間違って毒リンゴを与えるだなんて。これでは魔女と何一つ変わらないじゃない。

いえそれ以下。もうどうお詫びすればいいか分からない。

わざわざこんなところまで来て毒リンゴを渡すだなんて。

とは言えここは切り替えて冷静に対処しなければ。


「大丈夫ですか? 」

大丈夫なはずありませんよね? 泡を吹いてるんですから。

あれ何か言ってる。口をしきりに動かしている。

まさか何か伝えようと? ただの姫では荷が重すぎます。

誰か…… いるはずありませんよね? こんな森の奥に人など。

でもやっぱり放ってはおけません。どうしよう……

馬車があれば運べるかもしれませんが今は急を要するし……

とりあえず屈んで声を拾う。今できるのはそれくらい。


「何です? 聞こえない! 」

「あああ…… 」

「もう少しはっきり! 」

「おじ! おじ! 」

「おじって何? もっとゆっくり! 」

「小っちゃなおじさん! 」

どうも一緒について来てしまった覗き体質の小っちゃなおじさんに驚いたらしい。

まったく人騒がせなんだから。


手を取り立ち上がらせる。

「ごめんなさい。つい驚いちゃって。リンゴはとてもおいしかったですよ」

心配させて…… まだ泡が口元に。驚いた目も怖い。

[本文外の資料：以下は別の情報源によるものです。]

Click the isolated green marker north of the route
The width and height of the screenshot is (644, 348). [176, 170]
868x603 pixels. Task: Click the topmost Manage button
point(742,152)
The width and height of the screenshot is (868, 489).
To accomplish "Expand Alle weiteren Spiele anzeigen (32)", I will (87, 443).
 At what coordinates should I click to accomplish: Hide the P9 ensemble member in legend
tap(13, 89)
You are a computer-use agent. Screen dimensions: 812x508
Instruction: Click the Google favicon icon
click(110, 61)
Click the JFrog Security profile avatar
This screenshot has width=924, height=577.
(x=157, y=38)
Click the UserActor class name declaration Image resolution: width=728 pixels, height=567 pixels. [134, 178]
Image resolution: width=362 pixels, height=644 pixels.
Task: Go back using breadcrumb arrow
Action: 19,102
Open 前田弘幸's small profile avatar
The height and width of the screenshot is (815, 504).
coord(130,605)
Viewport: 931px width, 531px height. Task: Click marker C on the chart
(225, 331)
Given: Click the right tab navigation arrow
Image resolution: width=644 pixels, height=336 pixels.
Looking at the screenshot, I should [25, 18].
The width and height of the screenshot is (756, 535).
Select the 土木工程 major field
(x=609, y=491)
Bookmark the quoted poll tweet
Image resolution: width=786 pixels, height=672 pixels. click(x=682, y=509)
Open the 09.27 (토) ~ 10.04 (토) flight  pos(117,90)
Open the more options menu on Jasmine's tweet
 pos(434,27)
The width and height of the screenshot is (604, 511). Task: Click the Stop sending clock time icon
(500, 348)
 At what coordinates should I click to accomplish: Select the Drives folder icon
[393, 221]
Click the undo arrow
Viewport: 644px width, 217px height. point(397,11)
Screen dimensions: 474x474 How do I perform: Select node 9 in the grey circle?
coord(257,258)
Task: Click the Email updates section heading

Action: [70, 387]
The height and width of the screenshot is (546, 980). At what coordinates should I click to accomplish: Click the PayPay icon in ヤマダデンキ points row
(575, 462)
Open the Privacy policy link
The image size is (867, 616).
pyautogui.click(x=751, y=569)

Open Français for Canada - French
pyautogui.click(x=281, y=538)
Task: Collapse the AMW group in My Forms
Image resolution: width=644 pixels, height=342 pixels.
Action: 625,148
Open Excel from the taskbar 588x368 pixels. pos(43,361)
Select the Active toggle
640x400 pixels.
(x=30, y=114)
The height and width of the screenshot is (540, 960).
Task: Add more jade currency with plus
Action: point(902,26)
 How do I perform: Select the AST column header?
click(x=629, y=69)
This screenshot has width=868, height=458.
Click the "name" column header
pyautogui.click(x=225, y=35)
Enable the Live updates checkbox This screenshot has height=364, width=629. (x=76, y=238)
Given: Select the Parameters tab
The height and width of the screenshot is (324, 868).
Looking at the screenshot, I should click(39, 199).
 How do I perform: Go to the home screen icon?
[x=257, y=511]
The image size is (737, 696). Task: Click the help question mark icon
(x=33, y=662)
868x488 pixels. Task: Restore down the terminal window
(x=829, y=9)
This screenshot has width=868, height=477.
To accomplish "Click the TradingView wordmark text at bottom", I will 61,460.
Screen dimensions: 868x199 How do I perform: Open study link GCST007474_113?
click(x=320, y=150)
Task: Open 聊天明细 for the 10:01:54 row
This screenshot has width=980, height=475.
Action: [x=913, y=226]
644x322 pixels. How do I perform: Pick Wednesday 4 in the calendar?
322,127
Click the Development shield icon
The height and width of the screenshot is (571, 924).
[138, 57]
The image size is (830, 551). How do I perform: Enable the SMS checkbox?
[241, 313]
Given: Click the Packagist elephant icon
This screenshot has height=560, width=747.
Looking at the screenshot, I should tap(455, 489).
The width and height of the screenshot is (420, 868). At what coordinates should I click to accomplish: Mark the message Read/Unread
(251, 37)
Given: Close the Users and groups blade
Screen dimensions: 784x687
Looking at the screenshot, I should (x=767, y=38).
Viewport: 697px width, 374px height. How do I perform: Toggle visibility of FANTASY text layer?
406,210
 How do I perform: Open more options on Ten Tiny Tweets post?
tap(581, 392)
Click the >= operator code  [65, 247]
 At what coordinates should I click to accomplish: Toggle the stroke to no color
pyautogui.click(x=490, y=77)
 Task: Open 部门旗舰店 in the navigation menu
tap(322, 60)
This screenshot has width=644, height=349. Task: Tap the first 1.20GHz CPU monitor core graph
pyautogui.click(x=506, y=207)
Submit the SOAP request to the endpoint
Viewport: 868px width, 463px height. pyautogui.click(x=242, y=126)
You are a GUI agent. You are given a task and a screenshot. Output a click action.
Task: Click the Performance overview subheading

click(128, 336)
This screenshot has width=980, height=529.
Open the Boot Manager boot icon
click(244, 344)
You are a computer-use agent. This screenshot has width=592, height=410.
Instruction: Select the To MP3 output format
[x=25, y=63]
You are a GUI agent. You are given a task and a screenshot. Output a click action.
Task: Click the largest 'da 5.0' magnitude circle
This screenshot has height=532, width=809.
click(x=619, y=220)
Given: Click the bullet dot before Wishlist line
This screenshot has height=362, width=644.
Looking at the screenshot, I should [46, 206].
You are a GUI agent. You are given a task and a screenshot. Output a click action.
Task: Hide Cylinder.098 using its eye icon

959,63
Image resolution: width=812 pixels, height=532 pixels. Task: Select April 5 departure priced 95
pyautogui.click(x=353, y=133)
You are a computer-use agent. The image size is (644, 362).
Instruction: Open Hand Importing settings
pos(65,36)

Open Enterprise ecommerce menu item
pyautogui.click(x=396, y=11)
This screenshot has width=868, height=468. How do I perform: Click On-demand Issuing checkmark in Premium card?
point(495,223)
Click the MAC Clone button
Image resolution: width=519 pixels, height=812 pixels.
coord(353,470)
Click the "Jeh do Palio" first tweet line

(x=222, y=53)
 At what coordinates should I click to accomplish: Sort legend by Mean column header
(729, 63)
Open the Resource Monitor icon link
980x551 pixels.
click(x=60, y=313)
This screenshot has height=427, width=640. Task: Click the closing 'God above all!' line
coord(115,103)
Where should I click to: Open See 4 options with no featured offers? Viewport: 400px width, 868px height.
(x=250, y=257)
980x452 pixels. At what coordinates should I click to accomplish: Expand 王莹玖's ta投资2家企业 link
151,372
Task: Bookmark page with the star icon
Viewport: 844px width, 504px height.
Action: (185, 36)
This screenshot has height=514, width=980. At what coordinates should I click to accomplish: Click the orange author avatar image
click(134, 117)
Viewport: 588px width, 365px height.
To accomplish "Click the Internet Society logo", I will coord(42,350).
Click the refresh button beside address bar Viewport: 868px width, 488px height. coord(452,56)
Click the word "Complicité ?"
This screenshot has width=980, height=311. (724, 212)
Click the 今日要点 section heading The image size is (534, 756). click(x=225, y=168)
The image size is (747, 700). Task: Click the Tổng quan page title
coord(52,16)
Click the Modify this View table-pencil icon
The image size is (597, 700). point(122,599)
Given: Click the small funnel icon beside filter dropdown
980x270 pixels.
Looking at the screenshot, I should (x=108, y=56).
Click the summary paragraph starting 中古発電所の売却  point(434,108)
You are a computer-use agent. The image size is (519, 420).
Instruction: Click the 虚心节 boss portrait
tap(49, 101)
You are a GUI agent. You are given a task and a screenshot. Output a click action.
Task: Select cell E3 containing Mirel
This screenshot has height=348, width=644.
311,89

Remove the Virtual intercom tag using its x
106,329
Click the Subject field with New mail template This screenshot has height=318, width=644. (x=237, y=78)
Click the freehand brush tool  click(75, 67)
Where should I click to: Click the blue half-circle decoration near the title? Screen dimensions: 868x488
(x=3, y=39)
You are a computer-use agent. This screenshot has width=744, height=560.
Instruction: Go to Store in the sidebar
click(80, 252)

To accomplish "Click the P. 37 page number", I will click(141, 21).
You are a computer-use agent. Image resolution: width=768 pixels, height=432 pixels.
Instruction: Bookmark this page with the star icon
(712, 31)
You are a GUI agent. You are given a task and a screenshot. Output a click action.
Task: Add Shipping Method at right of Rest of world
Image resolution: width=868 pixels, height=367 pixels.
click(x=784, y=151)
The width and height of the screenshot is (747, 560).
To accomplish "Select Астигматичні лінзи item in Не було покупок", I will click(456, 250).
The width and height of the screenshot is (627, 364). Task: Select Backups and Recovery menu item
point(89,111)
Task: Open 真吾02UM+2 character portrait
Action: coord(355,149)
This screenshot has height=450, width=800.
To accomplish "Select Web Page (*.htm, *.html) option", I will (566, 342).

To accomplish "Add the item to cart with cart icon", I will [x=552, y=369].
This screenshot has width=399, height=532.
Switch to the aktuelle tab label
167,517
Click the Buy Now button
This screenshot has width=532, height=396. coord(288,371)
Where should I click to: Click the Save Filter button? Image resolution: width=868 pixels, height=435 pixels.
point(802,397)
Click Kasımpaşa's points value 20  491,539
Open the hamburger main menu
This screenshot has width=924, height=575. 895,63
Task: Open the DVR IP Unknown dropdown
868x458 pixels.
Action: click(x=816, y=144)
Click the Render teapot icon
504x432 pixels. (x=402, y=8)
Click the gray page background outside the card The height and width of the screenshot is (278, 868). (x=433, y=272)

表情豊かな女の子。

とりあえず巨大ないわくありげな鏡の前に立たせ確認してもらう。

どうやら本当にもう大丈夫らしい。


「鏡よ鏡。この中で一番美しいのは誰だい? 」

安心したのでつい悪ふざけをしたくなってしまう。

「泡を吹いてる方だよ! 」

何と鏡が喋った。

「きい! 何ですって! この姫様ではないと言うの? 」

「ははは…… 心が穢れている。まるで魔王のようだ」

正直な鏡さんは心まで見てとれるらしい。そうなると文句も言えない。

あれ? 肝心の女の子がいない。

また倒れてる? 鏡が喋ったら確かに倒れたくもなるか。


ざわざわ

ざわざわ

小っちゃなおじさん改め愉快な小人が踊りながら女の子を取り囲む。

何やら言い争いをしているみたい。どうしたのでしょう?

ううん…… 

女の子は意識を取り戻しつつある。

これで任務完了。

恐らくこれからは鏡を捨て窓は全部閉めることになるでしょう。

さあゆっくりしていられない。魔女が帰る前に戻らないと。


ざわざわ

ざわざわ

どうやら話し合いが終わったらしい。

黄色の帽子を被った小っちゃなおじさんが女の子に人工呼吸を施すらしい。

うん。もう付き合ってられない。さあ戻りましょう。

基本的にこの小っちゃなおじさんは害なさそう。ただ心配してるだけみたい。


後を任せて急いで帰路に就く。

女の子の家からは悲鳴がいつまでもいつまでも。



宮殿地下牢。

囚われの勇者・ノア。

うーん。やることがない。

このままのんびりしてるのも悪くないか。

どうせ隊長の任は解かれただろうからな。無理することないさ。


「おい飯だぞ! 」

どうやら夕食にありつけるようだ。

ありがたい。できればもう少し豪勢だと文句ないんだけどね。

野菜ばっかりで体にはいいと思うけど。

「おい肉はないのかよ? 品ぞろいの悪いところだな! 」

「文句言える立場かこの田舎者! 」

隊長となり皆から尊敬されるようになってそんな暴言吐かれる事なくなったのに。

またここからやり直しか?

汚らしい地下牢でお食事。しかも肉がないと来た。

まったくやってられないぜ。


地下牢には現在五名がそれぞれ入っている。

奴らは一体何をやらかしたのやら。

「それにしてもお前は呑気でいいな。元隊長さん」

からかいやがって。俺が復活できないと思ってやがるな。

事実これでは無理だろうが。それは普通の人の場合。

ボクは生憎普通じゃない。あらゆるところから情報が入って来るのさ。

頭に入れたくなくても勝手に入ってきてしまう訳だが。


「だから肉をくれって! 」

「甘えるな! 今ここで起きてることを教えてやろうか? 」

この見張りは孤独なんだろうな? 誰にも相手されず囚人相手に虚勢を張ってる。

能力が低いものだからこんなところに送られて。ああ情けない。

同情はするが少しはボクを敬わないと後が怖いぞ。どうせすぐ復帰するんだから。

「はいはい。勝手にどうぞ」

焦らす。別にどっちだっていい。でも話したいと言うなら無理に止めない。

どうせ今はすごく暇なんだから。


「今必死に敵の侵入を食い止めてるがあの小国が攻めて来やがった」

報告通り。これはカンペ―キの担当だ。

「大丈夫だって。今日中に片が着くはずだ」

極秘情報。一応は国王様のお耳にも入れておいたから心配ないはず。

魔王様の期待に応えてカンペ―キが追い払ってくれるだろうさ。